The first thing that jumped out at me from Shantanu's article was:
"I think the entire conversation has been hi-jacked by issues surrounding the adults and little has been done to address the needs of students.  If we spent more time thinking about what the students are actually experiencing, we would realize that we designed a very impersonal system that horribly misses their individual needs."
I think every teacher feels this tension. This lack of individualization is most obvious and apparent in the math and sciences, which is the area that Khan Academy is focusing on improving. And it isn't that teachers don't care enough to provide the individual-focused attention that's required, it's that it simply isn't possible given the complexity of the skills involved and the practical realities of the time and energy such organization and remediation would require.

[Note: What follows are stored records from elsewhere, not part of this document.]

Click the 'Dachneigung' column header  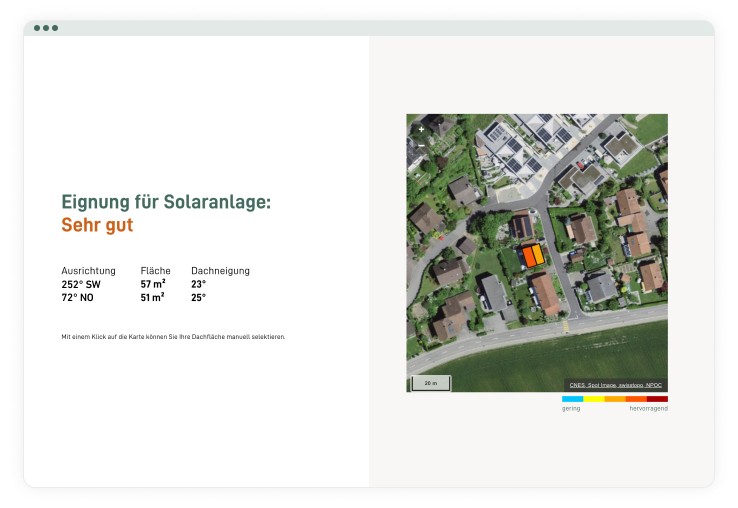pyautogui.click(x=220, y=271)
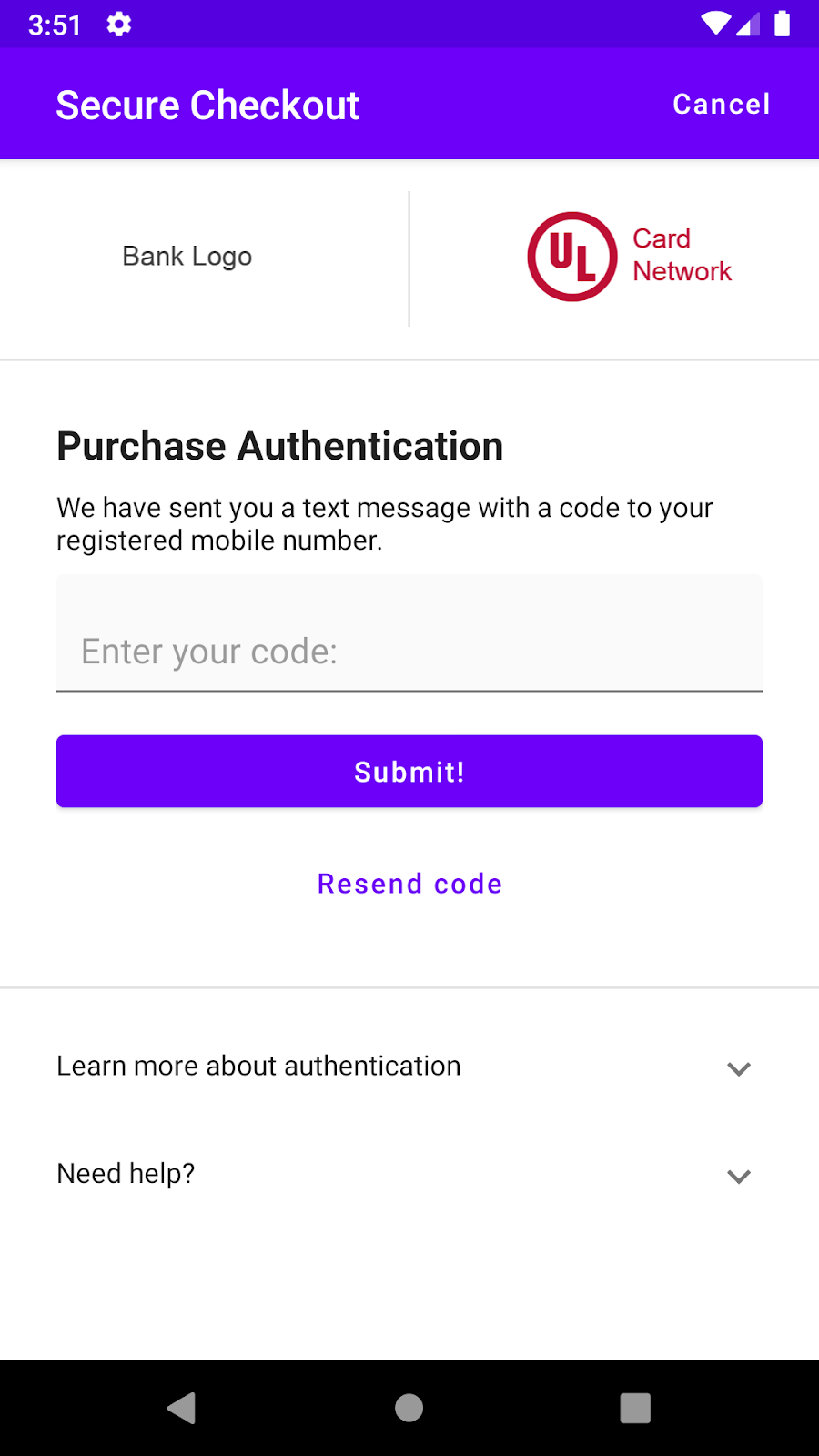The width and height of the screenshot is (819, 1456).
Task: Tap the Resend code link
Action: pyautogui.click(x=410, y=884)
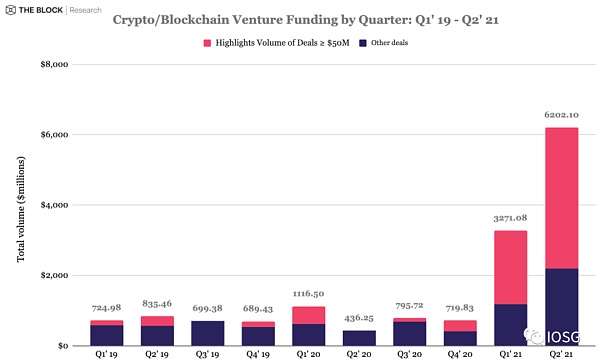Click the red segment of Q1' 21 bar
The image size is (600, 362).
[x=510, y=267]
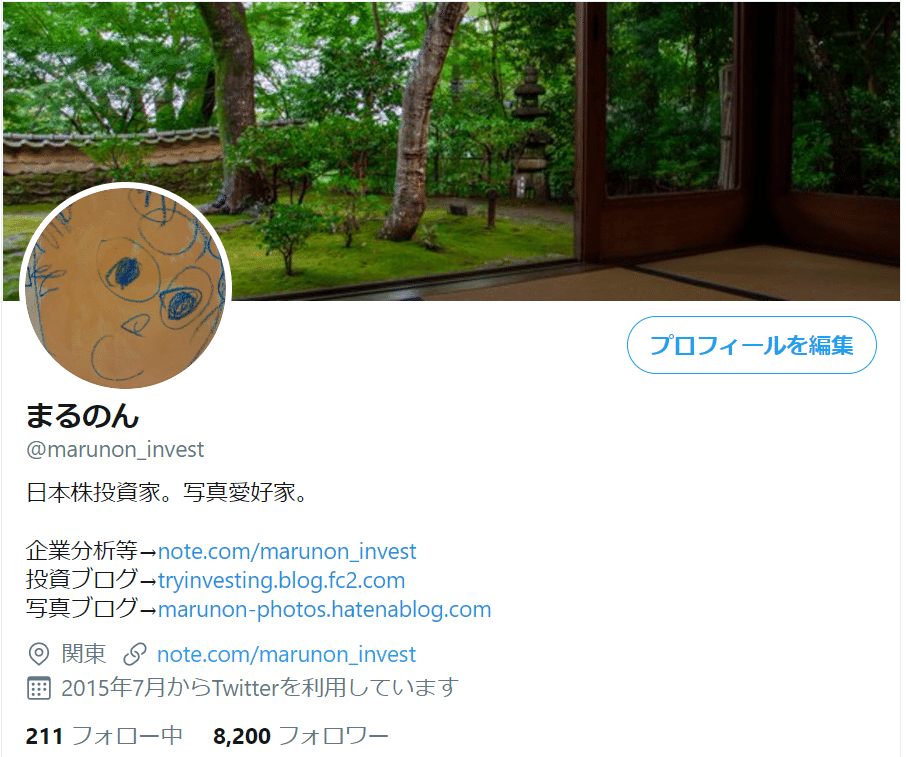Click the display name まるのん
Screen dimensions: 906x757
pos(83,415)
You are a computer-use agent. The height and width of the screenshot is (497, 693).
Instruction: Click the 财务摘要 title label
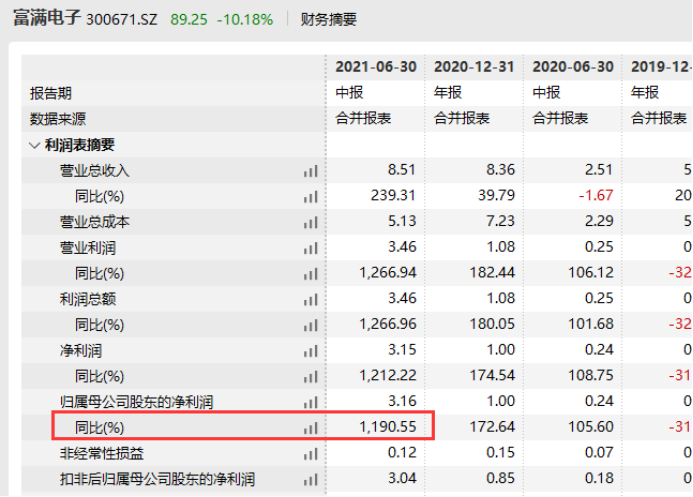(x=328, y=19)
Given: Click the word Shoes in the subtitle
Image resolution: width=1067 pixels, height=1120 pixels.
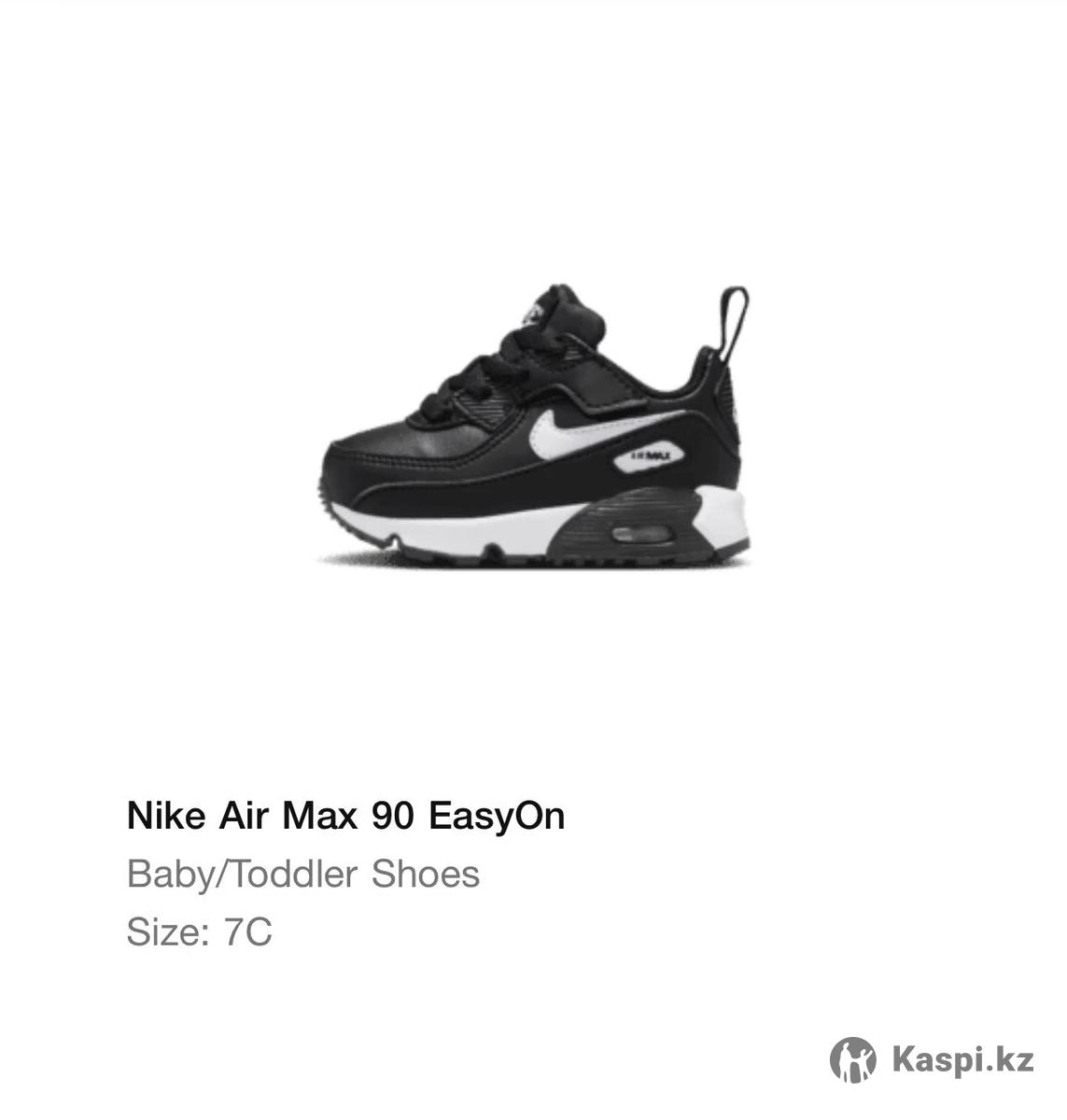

Helping solve part of this problem is a big part of my motivation for creating EssayTagger.com.

English/Social Studies/Liberal Arts classes seem to have it easier than the math/science world; essays are a cornerstone of what we do and they already provide for direct 1-on-1 assessment and feedback. That's good. But in a classroom of 25-30 kids--or, in my case, FOUR sections of the same class turning in the same essay assignment all on the same day!--it quickly becomes impossible to remember which kids need to work on which weaknesses that were exposed in their papers.

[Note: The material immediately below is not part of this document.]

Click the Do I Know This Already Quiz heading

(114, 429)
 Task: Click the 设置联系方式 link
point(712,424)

Grades are usually too general to be diagnostic or track student progress in a meaningful way. One of the most intelligent and organized teachers I know has students keep their graded essay rubrics in a binder so that she can refer back to their previous performance, separated out by each rubric category. It's not, "Are Johnny's grades improving," it's "Is Johnny's use of evidence improving?" Being able to track each individual student's progress over time in specific skill areas is a huge step forward.

EssayTagger.com is still in hush-hush mode so I can't talk about the details yet, but we will take this individual skill-tracking notion to the next level--and with less work and organization required of the teacher!

Which brings me to the second excerpt I'd like to share from Shantanu's article:
"The key is not the technology itself; the key is the new learning experience that technology enables."
Absolutely! As a tech guy I cringe every time someone touts a new classroom technology. They're usually terrible. Or the tech is used in trivial ways (e.g. "I can draw on the overhead transparency projector" vs "I can draw on a piece of paper under the ELMO"--uh, same difference).

Technology is pointless unless it opens up new possibilities that were not previously possible or practical. Does it provide for those "new learning experiences" that Shantanu mentions? Technology can also provide utility by making a process more efficient or easier. But if a new technology accomplishes neither of these, it is just a sexy new toy.

My approach to technology is not about bells and whistles and being all fancy and high-tech and impressive (though I think this company is alraedy all of the above!), we're about leveraging technology in meaningful ways that have a direct positive impact on the classroom, on student learning, and on the quality of teachers' lives.

Bam. Stick around and see if we live up to that promise.